The accumulation and metabolism of 3-trifluoromethylpyridine by rat olfactory and hepatic tissues

Abstract

The accumulation of [methyl- 14C]3-trifluoromethylpyridine ( 14C-3-FMP) by rat olfactory and hepatic tissue in vivo and in vitro has been investigated. 14C-3-FMP accumulates rapidly and selectively in both tissues in vivo, with an appreciable proportion of this activity being associated with the protein macromolecular fractions. Similar results were seen when isolated tissues were incubated in vitro in the presence of 14C-3-FMP. Studies with a range of metabolic inhibitors demonstrated that accumulation into olfactory tissue in vitro was virtually abolished by metyrapone and SKF-525A, indicating a key role of cytochrome P-450 mediated metabolism in this process. This was substantiated further by the in vivo inhibition of accumulation by metyrapone.
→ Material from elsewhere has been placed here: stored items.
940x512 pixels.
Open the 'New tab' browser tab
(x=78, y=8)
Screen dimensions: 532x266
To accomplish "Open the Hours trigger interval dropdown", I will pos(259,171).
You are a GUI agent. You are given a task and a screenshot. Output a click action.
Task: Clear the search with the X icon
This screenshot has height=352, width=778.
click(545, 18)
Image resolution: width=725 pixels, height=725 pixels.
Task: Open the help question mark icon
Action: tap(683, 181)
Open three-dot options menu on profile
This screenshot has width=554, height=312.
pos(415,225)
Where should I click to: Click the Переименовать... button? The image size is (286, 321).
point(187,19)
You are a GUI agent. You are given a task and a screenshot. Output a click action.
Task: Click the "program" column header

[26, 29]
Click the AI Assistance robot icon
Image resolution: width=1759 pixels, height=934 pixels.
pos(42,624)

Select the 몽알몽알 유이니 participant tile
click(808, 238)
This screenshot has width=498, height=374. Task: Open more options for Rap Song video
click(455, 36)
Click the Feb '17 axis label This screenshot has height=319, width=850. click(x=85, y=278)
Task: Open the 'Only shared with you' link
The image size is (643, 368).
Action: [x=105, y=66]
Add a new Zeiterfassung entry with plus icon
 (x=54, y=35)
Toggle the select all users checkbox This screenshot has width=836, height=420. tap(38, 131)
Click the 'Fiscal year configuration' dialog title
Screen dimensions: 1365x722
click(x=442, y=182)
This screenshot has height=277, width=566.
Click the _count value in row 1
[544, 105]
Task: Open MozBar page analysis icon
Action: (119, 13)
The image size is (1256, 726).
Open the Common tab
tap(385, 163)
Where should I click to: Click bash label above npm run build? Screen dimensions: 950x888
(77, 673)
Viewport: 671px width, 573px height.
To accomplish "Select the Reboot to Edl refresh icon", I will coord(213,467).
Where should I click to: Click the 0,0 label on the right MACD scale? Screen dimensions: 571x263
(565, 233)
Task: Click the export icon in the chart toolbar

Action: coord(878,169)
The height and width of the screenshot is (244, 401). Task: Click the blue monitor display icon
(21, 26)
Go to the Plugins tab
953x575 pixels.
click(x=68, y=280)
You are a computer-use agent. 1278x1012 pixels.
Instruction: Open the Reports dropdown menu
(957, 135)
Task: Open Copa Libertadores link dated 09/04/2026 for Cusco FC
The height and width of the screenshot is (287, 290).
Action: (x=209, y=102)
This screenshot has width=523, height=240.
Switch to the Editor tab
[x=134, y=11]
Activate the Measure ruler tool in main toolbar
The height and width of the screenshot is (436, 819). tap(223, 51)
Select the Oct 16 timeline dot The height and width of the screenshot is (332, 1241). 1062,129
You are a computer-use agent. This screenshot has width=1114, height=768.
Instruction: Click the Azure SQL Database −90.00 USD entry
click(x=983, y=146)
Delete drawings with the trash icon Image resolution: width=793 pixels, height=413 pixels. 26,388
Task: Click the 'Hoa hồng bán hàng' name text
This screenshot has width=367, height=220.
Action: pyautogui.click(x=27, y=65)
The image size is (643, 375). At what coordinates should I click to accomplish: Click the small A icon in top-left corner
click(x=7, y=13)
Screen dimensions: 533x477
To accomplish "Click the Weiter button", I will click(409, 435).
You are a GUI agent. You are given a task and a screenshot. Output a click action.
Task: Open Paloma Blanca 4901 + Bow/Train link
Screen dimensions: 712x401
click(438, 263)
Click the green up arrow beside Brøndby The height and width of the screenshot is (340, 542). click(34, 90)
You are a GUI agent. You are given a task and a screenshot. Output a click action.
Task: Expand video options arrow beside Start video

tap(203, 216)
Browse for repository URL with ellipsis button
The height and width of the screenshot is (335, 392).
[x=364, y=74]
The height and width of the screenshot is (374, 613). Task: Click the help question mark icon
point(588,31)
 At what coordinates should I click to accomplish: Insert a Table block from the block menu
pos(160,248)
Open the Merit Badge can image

Studies on the in vitro metabolism of 14C-3-FMP by isolated rat olfactory tissue demonstrated the major metabolite to be 3-trifluoromethylpyridine- N-oxide (3-FMP N-oxide) which is known to cause olfactory and hepatic toxicity in the rat. Metyrapone, while inhibiting accumulation of radioactivity derived from both 14C-3-FMP and 14C-3-FMP N-oxide in this tissue in vitro, only inhibited the synthesis of this metabolite by approximately 60%, indicating that several metabolic stages are involved in the metabolism and accumulation of 14C-3-FMP.